Working with weekly dates in R
tl;dr: some stats agencies use the ISO standard to number weeks for data with weekly frequency. This has some funny implications, some of which cannot be handled with base R on some systems nor with {lubridate}. Use {ISOweek} for now.
This is one of those posts written for future me - though I suspect it might be useful to more people as we see more use of mortality data which this problem relates to.
I have been working with statistical data on mortality. These are often reported with weekly intervals, e.g. by Eurostat and hence most European stats agencies. The time periods are labelled using strings like “2020-W23”.
library(dplyr)
library(lubridate)
library(czso)
Here is data from the Czech Statistical Office:
czso::czso_get_table("130185") %>% select(hodnota, vek_txt,
roktyden, casref_do) %>%
slice_head(n = 5)
# # A tibble: 5 x 4
# hodnota vek_txt roktyden casref_do
# <dbl> <chr> <chr> <dttm>
# 1 9 0-14 2011-W01 2011-01-09 00:00:00
# 2 55 15-39 2011-W01 2011-01-09 00:00:00
# 3 457 40-64 2011-W01 2011-01-09 00:00:00
# 4 1151 65-84 2011-W01 2011-01-09 00:00:00
# 5 577 85 a více 2011-W01 2011-01-09 00:00:00
In plots, I wanted to label the axis with actual dates since few people know when exactly week 23 begins. I also needed to join some daily data with actual dates on them to weekly data with dates like “2020-W23”, so I used some floor_date()
and make_date()
and isoweek()
magic from {lubridate}.
(The data above has a start and end date for each week period, but since I also needed to join and summarise data from multiple years, I needed to work with the week periods at particular stages of the analysis so that the data would align correctly across years).
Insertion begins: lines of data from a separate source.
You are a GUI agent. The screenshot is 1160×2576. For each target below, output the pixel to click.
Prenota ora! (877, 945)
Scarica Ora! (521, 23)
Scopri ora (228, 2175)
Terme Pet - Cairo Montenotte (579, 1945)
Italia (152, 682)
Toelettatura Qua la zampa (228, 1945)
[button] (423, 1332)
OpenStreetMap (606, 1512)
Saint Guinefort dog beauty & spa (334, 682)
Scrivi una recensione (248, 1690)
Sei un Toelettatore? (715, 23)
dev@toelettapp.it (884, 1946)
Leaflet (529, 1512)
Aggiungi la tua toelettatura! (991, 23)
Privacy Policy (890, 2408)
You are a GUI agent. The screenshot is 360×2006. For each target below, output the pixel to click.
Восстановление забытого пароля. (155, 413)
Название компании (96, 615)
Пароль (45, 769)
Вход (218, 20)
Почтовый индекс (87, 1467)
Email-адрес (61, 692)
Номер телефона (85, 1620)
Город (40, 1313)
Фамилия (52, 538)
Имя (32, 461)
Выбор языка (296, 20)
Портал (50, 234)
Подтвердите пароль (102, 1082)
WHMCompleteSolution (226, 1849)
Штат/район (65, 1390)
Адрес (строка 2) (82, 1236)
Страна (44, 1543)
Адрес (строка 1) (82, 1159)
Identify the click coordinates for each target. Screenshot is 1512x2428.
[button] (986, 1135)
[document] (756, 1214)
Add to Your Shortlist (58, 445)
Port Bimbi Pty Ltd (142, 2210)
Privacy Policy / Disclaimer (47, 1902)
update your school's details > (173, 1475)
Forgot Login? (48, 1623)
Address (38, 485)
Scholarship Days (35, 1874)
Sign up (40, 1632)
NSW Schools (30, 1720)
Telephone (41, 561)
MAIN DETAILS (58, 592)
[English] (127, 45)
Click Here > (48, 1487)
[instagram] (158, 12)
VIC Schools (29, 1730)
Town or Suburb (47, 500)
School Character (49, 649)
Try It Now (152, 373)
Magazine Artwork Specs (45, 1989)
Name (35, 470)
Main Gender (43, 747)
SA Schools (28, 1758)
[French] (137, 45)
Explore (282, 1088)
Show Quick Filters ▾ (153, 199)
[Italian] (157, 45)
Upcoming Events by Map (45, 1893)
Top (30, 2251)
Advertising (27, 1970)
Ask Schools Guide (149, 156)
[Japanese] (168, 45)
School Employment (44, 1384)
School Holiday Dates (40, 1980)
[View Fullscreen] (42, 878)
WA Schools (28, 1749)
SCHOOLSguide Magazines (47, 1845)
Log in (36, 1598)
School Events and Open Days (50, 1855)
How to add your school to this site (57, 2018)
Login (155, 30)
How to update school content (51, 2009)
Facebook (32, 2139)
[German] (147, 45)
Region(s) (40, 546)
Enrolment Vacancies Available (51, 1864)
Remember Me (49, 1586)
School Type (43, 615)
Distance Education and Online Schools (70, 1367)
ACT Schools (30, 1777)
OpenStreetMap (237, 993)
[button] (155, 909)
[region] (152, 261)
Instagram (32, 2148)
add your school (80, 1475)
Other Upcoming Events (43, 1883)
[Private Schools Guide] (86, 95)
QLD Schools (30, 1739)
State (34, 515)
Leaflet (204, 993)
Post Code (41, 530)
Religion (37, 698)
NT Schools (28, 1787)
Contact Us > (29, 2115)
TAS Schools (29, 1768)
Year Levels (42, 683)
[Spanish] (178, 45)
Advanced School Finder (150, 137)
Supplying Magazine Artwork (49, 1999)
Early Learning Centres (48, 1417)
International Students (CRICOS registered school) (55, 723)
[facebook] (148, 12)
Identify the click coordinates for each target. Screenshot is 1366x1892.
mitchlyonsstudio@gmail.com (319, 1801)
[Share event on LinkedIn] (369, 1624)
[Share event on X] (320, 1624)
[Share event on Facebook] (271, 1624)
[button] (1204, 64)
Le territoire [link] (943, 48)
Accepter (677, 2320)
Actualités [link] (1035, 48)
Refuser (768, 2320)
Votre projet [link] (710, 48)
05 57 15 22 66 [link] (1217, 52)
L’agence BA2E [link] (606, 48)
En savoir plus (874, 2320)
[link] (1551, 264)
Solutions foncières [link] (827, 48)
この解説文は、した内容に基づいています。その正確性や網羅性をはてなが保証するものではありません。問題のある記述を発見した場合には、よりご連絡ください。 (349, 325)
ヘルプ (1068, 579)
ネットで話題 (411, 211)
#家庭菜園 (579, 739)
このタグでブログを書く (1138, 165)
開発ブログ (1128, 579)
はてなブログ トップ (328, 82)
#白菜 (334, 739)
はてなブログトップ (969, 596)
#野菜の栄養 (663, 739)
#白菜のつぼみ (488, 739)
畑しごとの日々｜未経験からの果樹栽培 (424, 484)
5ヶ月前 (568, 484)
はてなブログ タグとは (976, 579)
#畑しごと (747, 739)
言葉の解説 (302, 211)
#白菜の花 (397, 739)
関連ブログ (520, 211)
This worked fine, until 2021. With the first weekly data of 2021, I found out the hard way that in the ISO standard, 1 Jan 2021 belongs to week 53 of 2020. (This is because of some logic where which year a week falls into is determined by which day the year breaks at.) That means that you cannot easily construct a normal date from a “YYYY-WNN” string. Even if you can derive an ISO week from a date (isoweek()
+ isoyear()
), you cannot derive a date from a year-week string (and a weekday).
It turns out there is a POSIX date format string, "%V"
, which would allow us to parse such dates, but this is unsupported in {lubridate}.
parse_date_time("2020-W53-1", "%G-%V-%u") # should return a date in 2020
# Error in FUN(X[[i]], ...): Unknown formats supplied: GV
parse_date_time("2020-W53-7", "%G-%V-%u") # should return a date in 2021
# Error in FUN(X[[i]], ...): Unknown formats supplied: GV
And it quietly returns NA in base R (strptime()
).
strptime("2020-W53-1", "%G-%U-%u") # should return a date in 2020
# [1] NA
strptime("2020-W53-7", "%G-%U-%u") # should return a date in 2021
# [1] NA
It does work in format()
, but that won’t solve our problem.
format(as.Date("2020-12-28"), "%G-W%V") # should be in ISO wk 53 of 2020
# [1] "2020-W53"
format(as.Date("2021-01-03"), "%G-W%V") # ditto
# [1] "2020-W53"
format(as.Date("2021-01-04"), "%G-W%V") # should be ISO week 1 of 2021
# [1] "2021-W01"
Solution: {ISOweek
}. Does what it says on the tin: converts between dates and ISO weeks in both directions.
library(ISOweek)
ISOweek2date("2020-W53-1")
# [1] "2020-12-28"
ISOweek2date("2020-W53-7")
# [1] "2021-01-03"
date2ISOweek("2020-12-28") # should be in ISO wk 53 of 2020
# [1] "2020-W53-1"
date2ISOweek("2021-01-03") # ditto
# [1] "2020-W53-7"
date2ISOweek("2021-01-04") # should be ISO week 1 of 2021
# [1] "2021-W01-1"
There is a discussion below a {lubridate} issue on whether and how {lubridate} should support ISO weeks more fully.
I suspect the {clock} might also be relevant here, it not now then in the near future.